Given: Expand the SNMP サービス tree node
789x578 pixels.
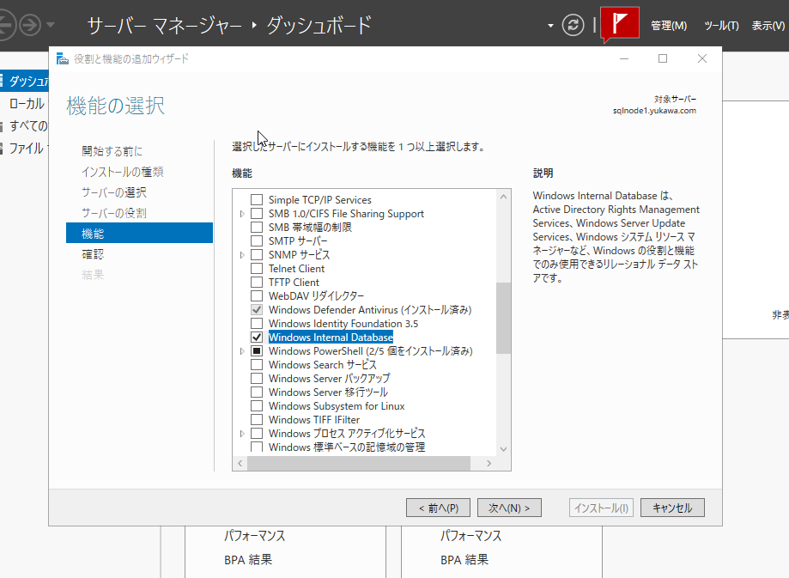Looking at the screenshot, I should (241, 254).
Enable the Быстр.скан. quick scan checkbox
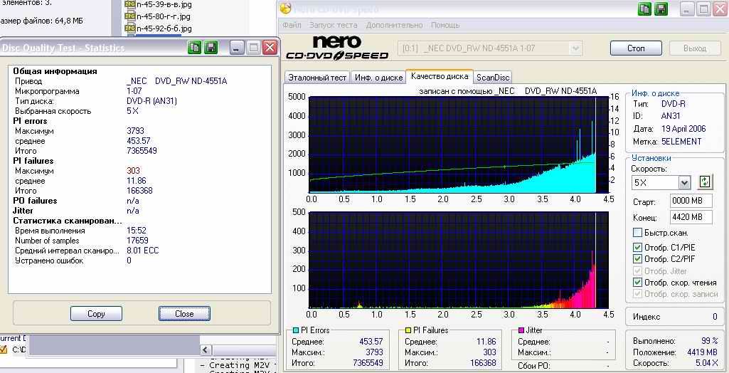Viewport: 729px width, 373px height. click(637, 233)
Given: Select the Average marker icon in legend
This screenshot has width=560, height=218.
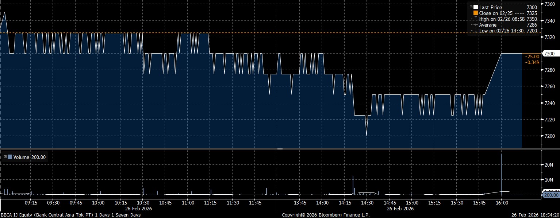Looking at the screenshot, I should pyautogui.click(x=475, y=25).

● ● ● ● ● ● ●

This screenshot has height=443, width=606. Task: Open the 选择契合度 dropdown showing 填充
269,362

● ● ● ● ● ● ●

*What is needed:* Skipping the pictures, print the lines in the listing above exactly as written, starting at the line with "Given: Expand the SNMP サービス tree node" and ending at the line with "Given: Select the", both included.

*Task solution:*
Given: Expand the SNMP サービス tree node
789x578 pixels.
Looking at the screenshot, I should (241, 254).
Enable the Быстр.скан. quick scan checkbox
Viewport: 729px width, 373px height. click(637, 233)
Given: Select the Average marker icon in legend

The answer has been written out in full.